■ Work instructions ■
Find every line below with the word "element" in it, and copy each one.

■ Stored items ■
%%

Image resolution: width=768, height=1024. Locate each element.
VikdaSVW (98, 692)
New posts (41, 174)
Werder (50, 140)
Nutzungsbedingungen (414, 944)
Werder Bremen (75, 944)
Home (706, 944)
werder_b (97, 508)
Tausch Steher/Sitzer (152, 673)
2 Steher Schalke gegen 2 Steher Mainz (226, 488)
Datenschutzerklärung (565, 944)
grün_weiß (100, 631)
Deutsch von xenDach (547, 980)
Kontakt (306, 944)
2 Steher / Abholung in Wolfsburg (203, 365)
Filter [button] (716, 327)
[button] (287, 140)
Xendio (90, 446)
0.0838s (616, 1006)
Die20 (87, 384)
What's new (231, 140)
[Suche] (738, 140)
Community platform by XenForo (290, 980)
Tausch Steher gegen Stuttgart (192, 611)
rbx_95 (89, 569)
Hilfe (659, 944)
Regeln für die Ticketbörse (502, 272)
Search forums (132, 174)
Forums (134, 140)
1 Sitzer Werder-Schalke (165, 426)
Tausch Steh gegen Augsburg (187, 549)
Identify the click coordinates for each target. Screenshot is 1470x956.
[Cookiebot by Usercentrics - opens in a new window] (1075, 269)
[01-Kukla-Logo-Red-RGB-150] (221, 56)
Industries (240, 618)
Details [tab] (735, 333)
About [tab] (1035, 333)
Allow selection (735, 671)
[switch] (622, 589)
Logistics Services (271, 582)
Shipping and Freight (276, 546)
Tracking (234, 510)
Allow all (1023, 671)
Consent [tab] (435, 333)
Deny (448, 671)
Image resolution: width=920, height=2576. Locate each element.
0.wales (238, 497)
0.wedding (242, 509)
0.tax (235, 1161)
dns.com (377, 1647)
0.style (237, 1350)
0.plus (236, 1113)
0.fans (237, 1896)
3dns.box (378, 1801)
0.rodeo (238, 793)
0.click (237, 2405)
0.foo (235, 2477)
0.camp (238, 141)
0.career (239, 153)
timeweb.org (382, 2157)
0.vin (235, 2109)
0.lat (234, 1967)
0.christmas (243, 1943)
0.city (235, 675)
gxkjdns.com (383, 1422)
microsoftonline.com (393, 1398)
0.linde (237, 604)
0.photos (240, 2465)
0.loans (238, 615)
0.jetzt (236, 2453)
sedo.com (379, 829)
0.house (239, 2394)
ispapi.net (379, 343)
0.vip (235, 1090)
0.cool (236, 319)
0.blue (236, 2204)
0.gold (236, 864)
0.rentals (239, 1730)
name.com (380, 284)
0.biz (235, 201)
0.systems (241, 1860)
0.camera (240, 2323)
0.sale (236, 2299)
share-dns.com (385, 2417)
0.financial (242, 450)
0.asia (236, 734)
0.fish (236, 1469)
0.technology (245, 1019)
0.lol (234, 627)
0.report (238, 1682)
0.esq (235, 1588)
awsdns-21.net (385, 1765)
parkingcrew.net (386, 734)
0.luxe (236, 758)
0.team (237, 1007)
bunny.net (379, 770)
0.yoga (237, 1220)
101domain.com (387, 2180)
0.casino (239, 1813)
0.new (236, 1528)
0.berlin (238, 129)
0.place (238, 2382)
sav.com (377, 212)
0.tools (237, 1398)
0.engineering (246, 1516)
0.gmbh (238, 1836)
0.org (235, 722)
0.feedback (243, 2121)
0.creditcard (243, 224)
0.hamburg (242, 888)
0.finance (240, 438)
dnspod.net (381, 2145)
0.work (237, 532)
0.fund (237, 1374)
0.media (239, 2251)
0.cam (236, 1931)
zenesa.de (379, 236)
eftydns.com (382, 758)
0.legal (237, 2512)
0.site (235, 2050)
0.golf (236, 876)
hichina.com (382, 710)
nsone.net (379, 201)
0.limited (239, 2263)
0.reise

%%

■ Written answer ■
Image resolution: width=768, height=1024. Locate each element.
Image resolution: width=920, height=2576. Locate each element.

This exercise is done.